Brazilian wine crops at the double
Anyone who knows anything about wine knows that vines produce grapes once a year, but just to prove there’s always an exception to the rule, Waitrose is selling a Brazilian wine called Rio Sol, which is a double-cropper.
Wine buyer Nick Room explained to ThirtyFifty that the grapes for Rio Sol are grown in the north of Brazil at eight degrees latitude, way outside the normal limits for successful grape-growing. Here, in this tropical climate, the vines develop a steady stream of grapes at different times and rest at different times, but each year they crop twice.
At £4.99, this Cabernet Sauvignon/Shiraz blend is a steady seller for Waitrose, according to Nick. ‘It’s a quality wine,’ he said, but unlikely to become a bestseller since Brazil isn’t high on the average wine drinker’s radar.

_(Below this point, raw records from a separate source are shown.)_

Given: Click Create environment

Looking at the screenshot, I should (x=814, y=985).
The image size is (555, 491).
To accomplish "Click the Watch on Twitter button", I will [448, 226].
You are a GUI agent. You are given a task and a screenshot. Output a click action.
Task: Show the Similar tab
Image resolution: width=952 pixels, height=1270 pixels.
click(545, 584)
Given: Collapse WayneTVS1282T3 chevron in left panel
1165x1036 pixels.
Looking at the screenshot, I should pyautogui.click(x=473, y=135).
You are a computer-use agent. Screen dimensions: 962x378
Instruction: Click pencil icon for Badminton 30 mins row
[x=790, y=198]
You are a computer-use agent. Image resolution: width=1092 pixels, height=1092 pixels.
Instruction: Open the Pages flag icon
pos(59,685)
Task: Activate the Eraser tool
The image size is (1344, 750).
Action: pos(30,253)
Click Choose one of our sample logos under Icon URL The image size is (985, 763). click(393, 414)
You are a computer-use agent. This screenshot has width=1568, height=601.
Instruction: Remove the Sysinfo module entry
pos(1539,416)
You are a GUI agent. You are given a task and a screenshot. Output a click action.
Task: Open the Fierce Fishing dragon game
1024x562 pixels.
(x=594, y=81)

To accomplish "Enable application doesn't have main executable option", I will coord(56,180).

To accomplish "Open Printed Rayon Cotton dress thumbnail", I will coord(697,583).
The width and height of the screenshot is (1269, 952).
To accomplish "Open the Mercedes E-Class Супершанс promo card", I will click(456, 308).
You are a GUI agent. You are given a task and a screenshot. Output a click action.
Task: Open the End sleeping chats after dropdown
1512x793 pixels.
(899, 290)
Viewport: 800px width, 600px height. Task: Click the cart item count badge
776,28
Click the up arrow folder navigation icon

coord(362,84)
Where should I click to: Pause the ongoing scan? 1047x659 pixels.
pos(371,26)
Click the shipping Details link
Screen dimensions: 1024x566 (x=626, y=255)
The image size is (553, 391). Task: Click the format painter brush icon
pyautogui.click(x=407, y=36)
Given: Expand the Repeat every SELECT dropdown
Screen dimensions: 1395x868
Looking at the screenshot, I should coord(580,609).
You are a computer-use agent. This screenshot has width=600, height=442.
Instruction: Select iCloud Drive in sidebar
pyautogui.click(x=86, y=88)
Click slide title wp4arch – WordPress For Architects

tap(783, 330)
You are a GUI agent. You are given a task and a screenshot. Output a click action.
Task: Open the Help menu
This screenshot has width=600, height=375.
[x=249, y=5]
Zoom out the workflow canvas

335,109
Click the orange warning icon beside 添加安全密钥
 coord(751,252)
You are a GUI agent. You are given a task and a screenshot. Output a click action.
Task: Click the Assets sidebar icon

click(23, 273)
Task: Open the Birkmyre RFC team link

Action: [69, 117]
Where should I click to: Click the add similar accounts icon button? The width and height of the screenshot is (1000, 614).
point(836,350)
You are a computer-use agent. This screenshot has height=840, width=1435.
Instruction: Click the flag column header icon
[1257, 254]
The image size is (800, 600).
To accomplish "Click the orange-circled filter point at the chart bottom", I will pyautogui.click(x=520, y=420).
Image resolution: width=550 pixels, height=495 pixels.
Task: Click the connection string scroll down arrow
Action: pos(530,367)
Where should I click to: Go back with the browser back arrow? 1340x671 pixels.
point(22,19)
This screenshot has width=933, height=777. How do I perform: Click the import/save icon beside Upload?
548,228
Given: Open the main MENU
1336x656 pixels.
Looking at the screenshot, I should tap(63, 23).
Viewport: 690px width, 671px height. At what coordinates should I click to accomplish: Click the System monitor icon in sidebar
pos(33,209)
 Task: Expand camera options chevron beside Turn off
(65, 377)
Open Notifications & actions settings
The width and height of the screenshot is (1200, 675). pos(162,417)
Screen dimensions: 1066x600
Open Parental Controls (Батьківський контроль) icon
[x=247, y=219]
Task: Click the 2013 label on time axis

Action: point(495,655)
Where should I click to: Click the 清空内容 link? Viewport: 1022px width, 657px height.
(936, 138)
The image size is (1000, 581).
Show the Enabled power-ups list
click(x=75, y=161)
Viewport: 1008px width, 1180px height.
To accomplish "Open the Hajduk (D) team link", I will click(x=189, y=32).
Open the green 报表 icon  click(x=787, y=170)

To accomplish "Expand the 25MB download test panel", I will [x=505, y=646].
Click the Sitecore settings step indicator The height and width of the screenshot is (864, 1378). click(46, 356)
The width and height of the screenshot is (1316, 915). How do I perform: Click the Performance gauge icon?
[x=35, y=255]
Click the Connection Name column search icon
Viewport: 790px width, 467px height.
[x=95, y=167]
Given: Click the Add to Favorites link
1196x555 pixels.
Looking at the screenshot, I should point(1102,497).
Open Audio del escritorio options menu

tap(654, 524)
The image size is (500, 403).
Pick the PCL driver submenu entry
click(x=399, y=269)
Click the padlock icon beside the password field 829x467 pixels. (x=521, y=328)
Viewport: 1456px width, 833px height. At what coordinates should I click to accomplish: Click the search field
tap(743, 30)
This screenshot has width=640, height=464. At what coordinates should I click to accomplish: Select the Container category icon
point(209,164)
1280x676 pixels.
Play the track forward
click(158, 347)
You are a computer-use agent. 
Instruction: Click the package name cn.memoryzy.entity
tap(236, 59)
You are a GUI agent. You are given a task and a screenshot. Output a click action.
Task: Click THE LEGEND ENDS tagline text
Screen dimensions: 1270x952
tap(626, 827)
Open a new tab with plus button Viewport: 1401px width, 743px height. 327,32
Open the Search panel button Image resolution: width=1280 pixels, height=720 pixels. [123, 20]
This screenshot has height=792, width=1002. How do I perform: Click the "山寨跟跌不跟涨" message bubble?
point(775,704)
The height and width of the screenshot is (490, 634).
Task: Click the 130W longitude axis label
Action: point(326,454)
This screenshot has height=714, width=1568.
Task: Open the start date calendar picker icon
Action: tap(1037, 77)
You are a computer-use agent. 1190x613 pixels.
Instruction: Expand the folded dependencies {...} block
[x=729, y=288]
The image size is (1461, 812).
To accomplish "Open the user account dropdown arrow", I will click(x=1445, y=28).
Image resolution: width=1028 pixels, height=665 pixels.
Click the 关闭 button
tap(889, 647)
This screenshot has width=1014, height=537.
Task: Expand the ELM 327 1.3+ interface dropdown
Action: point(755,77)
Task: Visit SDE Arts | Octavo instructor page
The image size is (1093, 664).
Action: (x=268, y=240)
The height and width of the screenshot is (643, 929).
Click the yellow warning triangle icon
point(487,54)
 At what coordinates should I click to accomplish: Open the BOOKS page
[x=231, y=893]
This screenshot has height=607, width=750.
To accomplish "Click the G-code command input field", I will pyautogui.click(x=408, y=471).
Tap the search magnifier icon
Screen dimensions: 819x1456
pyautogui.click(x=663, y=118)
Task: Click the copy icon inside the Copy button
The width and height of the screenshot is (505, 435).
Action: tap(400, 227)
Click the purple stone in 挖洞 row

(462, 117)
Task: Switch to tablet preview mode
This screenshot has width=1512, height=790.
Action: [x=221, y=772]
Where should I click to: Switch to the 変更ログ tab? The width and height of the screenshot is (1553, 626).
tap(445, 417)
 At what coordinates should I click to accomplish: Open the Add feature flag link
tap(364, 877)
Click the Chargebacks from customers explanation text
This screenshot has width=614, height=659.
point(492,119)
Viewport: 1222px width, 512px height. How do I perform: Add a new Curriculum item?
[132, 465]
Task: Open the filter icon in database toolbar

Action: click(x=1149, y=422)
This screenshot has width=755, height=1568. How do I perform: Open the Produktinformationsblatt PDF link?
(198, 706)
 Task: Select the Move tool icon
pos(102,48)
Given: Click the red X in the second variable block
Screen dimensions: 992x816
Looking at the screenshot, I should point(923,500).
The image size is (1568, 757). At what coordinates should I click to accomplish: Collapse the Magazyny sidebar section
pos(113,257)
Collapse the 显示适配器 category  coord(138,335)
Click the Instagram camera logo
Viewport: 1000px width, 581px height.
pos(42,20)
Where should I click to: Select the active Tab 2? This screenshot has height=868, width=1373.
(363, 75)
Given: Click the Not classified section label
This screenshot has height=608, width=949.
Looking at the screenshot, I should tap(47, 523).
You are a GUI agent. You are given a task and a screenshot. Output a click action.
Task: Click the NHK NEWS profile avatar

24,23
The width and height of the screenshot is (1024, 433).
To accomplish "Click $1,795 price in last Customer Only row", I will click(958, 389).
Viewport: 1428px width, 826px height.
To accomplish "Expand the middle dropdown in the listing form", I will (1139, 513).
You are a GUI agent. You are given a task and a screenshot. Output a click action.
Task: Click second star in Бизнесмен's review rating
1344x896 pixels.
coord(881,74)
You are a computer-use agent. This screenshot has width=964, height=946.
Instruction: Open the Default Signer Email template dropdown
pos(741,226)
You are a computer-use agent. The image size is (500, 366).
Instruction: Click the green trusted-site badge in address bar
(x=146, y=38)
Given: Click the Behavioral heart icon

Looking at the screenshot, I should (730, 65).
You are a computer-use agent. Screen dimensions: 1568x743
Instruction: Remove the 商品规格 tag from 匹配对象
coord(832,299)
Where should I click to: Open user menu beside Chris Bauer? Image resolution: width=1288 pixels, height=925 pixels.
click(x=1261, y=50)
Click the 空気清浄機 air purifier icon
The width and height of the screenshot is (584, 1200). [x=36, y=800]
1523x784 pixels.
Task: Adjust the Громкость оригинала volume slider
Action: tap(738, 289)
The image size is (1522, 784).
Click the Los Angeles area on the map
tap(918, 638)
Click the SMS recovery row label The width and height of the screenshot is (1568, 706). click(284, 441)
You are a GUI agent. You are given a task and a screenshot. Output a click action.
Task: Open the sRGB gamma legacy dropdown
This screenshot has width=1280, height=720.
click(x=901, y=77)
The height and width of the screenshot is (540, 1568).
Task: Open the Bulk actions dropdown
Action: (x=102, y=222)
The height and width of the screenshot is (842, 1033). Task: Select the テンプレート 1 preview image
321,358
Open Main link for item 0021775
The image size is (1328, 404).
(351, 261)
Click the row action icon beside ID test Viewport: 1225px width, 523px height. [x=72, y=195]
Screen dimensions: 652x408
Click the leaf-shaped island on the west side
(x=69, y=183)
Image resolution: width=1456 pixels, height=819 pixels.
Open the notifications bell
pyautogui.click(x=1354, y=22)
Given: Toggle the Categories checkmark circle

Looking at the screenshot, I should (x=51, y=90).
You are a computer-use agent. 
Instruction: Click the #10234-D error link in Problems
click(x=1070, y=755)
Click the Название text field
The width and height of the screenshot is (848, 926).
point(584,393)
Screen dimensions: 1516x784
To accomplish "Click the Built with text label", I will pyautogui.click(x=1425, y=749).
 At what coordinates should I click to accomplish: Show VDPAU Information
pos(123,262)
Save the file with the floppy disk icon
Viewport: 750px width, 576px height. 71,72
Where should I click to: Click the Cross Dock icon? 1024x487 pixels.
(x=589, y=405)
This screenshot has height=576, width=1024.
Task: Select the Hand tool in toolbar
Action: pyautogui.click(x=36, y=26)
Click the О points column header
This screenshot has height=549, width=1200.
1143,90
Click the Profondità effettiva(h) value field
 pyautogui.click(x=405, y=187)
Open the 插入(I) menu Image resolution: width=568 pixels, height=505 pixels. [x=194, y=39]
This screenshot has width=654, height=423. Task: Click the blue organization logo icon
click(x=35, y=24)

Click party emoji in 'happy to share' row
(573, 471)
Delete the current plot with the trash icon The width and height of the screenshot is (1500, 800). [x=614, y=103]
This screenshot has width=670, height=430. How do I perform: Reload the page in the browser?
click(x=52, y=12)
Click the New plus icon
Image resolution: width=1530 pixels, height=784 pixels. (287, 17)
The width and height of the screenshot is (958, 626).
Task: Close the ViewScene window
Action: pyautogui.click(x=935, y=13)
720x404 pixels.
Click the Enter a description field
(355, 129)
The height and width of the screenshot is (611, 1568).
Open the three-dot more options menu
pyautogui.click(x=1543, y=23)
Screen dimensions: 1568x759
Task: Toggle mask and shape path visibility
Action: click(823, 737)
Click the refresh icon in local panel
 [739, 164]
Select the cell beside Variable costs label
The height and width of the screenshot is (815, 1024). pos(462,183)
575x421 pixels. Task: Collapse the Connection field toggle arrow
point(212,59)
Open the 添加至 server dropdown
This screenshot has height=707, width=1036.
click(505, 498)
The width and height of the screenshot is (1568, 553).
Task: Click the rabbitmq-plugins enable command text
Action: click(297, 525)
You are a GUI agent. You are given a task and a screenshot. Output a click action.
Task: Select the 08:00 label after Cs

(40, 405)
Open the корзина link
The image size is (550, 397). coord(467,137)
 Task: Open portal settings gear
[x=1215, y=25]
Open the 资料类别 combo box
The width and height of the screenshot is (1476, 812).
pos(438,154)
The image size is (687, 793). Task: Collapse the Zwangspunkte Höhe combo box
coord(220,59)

However, he believes there is potential for other countries to produce double-cropping wine. ‘I reckon wines from China could easily crop twice as year, as well as India,’ he said.
For the grape-grower, having a double helping of harvests to turn into twice as much wine every year may sound wonderful, but Nick says noone has researched what effect such cropping has on the longevity of the vine. What is also unknown is whether vines could be cloned to crop twice a year, opening up the possibility of two-phase vintages in other parts of the world.